Status: As at 26 Feb 2020 - tested and running and now mostly documented so others can do this as well
Status: As of June 2020 - with upgrade of OpenVAS 9 to GVM-11 the simple Ubuntu install is broken.
Status: As of Jan 2021 - Recommendation is to built on AWS from Source (see section on "GSM 20.08"
NOTE: As of OpenVAS 10, OpenVAS is now know as Greenbone Vulnerability Management (GVM). I have updated this tip to reflect GVM update.
OpenVAS / GVM is a very useful Open Source security scanning tool.
Running a security scan on your network is strongly recommended, however if you are running scanner on your internal network, then the scan results may not reflect the situation of how your network looks to the "outside world".

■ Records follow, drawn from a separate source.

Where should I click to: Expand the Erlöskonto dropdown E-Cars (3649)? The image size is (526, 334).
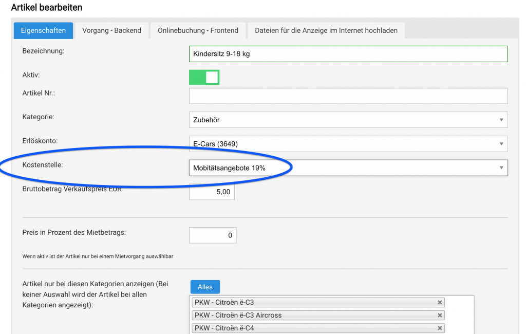348,144
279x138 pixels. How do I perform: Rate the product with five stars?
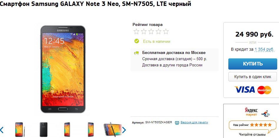point(166,32)
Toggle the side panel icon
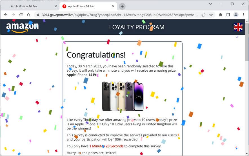Viewport: 249px width, 156px height. (228, 15)
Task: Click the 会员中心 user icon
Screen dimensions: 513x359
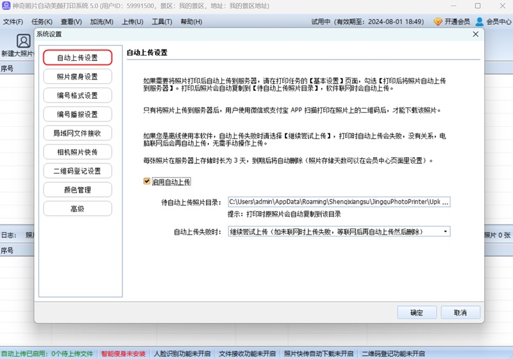Action: point(478,21)
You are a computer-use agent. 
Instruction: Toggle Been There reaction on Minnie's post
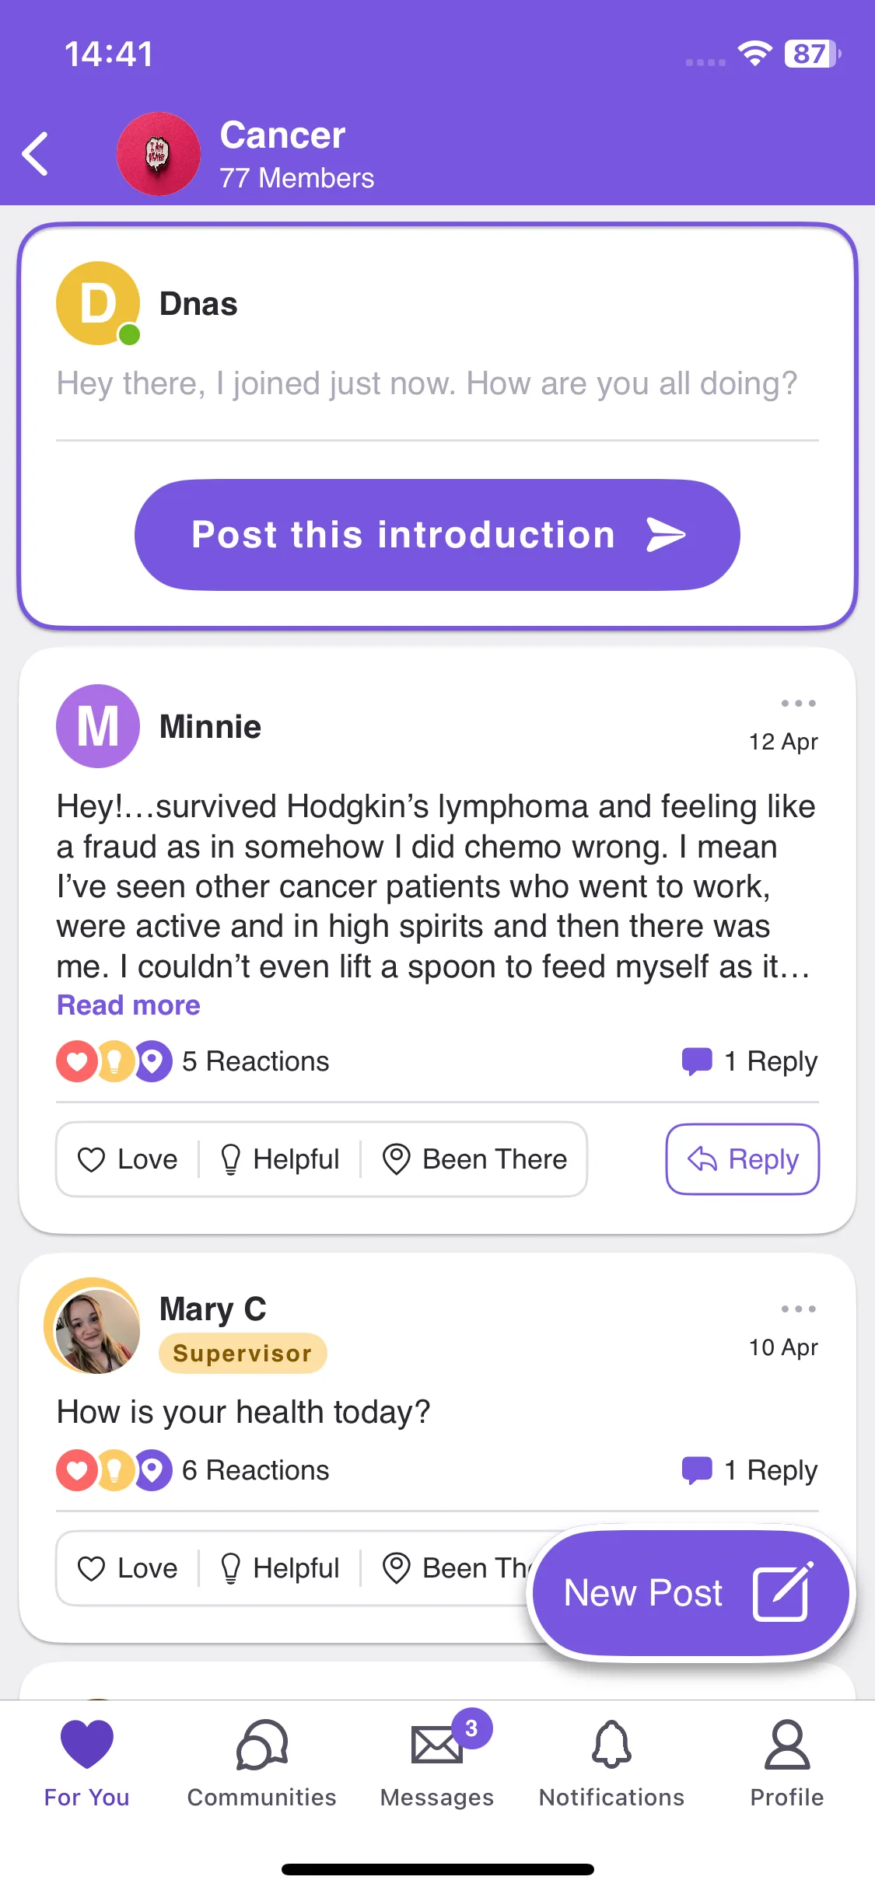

To do this you should run your scanner from a machine that is accessing your network from the public internet, as this is a key attack path. A simple way to do this is to spin up a scanner instance in AWS or other public cloud and then run your scan from there. This is relatively easy to do and you can even use free Ubuntu EC2 machine to achieve this at low cost.
For running OpenVAS on QEMU / KVM, see here for my tip on running the OpenVAS on QEMU / KVM using the "Greenbone Networks" VM applicance.
GVM 20.08 on Ubuntu 20.04 on AWS
OpenVAS 9, which is no longer supported and the "simple" Ubuntu install for GVM-11 never work correctly and it any case now obselete as current version is now GVM 20.08 (reflects August 2020 as new release naming convention).
You can get a GVM 20.08 build up and running on AWS on Ubuntu 20.04 using source build.
Be aware that to build on AWS you will need a AWS host with more than the 1GB RAM is that provided by the "free tier" AWS Ubuntu 20.04 "Micro T2" machine.
I have done testing of build process and the "Micro T2" VM goes into virtual memory swap thrashing when building the "gsa" component. This occurs doing the node/yarn build process and I have observed this by running "top" during the build process. I tried to work around this by changing the "vm.swappiness" configuration from default 60% to 80% but VM still goes into swap thrashing.
If you set up an "medium T2" VM with:
- 2 CPUs and
- 4GB RAM with
- Security setup to allow: ssh (port 22), http (port 80) and https (port 443) access.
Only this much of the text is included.